Alan Turing, célèbre mathématicien et cryptologue britannique, dont les travaux ont abouti au fondement scientifique de l’informatique et à certaines des premières recherches avancées sur l’intelligence artificielle a déclaré : « La question, les machines peuvent-elles penser ? », n’est pas suffisamment pertinente pour que l’on en débatte.
Je pense néanmoins qu’à la fin du siècle, l’usage des mots et le niveau général de culture auront tellement évolué que l’on pourra parler de machines pensantes sans crainte d’être contredit. ».
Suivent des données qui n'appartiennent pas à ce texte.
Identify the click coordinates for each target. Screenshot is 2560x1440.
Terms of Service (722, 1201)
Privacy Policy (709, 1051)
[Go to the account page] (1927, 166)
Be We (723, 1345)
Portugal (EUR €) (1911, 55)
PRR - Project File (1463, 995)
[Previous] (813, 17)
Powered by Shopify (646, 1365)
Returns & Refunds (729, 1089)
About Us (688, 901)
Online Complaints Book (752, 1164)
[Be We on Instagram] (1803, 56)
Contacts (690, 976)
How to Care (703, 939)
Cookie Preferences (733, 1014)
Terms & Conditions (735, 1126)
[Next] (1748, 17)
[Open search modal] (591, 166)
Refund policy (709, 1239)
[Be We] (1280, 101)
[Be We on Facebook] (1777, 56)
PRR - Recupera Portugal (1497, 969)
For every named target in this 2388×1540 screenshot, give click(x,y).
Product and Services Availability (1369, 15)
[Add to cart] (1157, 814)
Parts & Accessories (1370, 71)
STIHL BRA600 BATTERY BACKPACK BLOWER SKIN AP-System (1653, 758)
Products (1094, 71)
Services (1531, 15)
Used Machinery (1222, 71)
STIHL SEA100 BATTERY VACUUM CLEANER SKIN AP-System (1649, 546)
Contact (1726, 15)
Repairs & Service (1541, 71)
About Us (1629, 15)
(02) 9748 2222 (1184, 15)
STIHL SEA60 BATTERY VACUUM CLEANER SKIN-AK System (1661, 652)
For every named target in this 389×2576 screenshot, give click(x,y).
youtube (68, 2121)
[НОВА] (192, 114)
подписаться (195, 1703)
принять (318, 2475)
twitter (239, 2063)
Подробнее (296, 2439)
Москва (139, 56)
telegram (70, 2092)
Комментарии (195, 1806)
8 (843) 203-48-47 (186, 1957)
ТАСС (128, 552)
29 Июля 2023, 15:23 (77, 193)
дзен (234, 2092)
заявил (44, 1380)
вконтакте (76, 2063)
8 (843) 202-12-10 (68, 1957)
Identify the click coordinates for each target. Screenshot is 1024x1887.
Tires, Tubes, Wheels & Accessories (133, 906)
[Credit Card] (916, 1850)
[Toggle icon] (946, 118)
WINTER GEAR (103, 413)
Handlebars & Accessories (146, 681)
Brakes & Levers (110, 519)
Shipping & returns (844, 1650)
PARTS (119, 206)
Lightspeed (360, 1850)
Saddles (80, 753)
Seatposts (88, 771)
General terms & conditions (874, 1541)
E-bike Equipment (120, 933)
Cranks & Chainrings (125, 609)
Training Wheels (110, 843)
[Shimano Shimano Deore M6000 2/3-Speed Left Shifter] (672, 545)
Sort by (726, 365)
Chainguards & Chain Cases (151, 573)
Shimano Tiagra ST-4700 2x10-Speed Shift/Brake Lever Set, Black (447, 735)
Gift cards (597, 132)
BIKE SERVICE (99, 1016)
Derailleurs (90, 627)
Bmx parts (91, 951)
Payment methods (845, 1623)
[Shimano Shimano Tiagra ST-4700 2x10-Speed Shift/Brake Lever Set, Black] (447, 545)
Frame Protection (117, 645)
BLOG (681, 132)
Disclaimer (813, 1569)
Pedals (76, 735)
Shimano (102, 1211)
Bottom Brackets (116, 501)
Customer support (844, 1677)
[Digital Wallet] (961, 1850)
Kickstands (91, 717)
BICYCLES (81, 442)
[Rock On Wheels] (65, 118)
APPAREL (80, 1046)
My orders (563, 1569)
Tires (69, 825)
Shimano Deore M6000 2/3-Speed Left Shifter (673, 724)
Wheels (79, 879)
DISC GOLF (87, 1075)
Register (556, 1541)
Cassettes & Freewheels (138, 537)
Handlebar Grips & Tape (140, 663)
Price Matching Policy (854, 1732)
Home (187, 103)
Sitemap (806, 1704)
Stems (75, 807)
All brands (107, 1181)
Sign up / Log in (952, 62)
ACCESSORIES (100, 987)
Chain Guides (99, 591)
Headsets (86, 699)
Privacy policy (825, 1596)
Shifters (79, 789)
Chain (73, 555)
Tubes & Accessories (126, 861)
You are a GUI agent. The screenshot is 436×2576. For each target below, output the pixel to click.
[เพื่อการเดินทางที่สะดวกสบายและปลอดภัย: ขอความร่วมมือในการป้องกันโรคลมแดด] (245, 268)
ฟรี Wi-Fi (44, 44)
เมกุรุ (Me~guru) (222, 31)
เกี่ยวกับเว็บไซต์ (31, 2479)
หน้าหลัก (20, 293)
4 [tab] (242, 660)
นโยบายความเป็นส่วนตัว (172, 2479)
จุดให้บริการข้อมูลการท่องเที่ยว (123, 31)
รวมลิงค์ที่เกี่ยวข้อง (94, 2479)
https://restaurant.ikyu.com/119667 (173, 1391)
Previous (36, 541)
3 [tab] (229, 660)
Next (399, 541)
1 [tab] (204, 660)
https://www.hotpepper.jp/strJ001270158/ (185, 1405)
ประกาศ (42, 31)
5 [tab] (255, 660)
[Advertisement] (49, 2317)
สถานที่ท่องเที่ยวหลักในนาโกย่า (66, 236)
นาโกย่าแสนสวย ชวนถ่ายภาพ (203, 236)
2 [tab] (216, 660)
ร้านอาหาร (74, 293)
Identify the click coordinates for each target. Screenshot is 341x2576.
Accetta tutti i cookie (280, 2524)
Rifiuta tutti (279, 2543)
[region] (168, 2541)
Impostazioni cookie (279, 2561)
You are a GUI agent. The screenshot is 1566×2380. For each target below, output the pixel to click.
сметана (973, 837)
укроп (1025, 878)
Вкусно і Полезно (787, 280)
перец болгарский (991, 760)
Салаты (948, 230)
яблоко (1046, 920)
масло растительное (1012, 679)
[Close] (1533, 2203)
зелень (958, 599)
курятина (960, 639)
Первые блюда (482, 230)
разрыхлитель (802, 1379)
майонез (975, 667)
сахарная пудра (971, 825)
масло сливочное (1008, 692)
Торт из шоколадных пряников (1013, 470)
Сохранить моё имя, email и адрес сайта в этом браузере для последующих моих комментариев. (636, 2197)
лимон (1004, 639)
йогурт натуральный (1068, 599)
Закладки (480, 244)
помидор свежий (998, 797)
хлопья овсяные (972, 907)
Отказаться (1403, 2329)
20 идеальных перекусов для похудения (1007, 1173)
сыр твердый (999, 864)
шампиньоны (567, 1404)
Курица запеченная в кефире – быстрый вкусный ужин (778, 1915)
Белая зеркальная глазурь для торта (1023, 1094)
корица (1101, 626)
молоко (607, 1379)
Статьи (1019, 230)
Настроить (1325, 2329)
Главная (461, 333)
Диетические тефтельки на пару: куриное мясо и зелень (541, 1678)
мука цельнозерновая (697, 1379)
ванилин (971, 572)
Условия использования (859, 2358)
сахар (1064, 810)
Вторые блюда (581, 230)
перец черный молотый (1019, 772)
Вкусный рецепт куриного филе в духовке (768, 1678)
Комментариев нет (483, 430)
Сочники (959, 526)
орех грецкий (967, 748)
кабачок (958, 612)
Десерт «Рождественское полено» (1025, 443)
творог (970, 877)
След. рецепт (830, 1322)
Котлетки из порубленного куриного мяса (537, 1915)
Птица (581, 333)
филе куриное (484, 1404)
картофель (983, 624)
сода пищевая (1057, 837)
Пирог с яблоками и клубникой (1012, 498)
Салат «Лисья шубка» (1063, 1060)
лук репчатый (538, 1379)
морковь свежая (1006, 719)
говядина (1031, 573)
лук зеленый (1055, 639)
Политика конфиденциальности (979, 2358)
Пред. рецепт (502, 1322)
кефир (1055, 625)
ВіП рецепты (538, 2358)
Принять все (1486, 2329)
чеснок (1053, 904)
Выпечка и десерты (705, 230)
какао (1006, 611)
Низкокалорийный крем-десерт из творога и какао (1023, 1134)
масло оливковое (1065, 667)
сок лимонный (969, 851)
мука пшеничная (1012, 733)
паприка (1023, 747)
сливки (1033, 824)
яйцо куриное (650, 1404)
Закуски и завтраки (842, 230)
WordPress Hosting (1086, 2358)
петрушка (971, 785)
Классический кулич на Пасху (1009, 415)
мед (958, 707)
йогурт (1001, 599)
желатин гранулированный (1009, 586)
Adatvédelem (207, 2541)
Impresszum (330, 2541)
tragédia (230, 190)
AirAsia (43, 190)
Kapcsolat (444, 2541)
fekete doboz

Voilà une sage parole… L’intelligence artificielle (IA) n’a jamais connu autant de définitions différentes, et même fluctuantes. Sitôt qu’un ordinateur ou un algorithme a atteint un objectif pour lequel nous estimions qu’un certain niveau d’intelligence était requis, nous nous ravisons et prétendons qu’il ne s’agit pas là d’intelligence. Les définitions de l’IA axées sur l’aspect procédural ou structurel se perdent la plupart du temps dans des considérations philosophiques fondamentalement insolubles pour l’esprit. Ces définitions ne nous aident pas à comprendre comment bâtir des systèmes intelligents ni à décrire ceux que nous avons déjà élaborés. Une fois de plus, on perd l’objectif de vue. Bien que souvent présenté comme un test d’intelligence des machines, le test de Turing est justement une tentative de son concepteur, Alan Turing, d’éluder la question. L’intelligence est une notion sous-déterminée et vague d’un point de vue sémantique. Au fond, qu’une machine soit intelligente ou non, cela importe peu.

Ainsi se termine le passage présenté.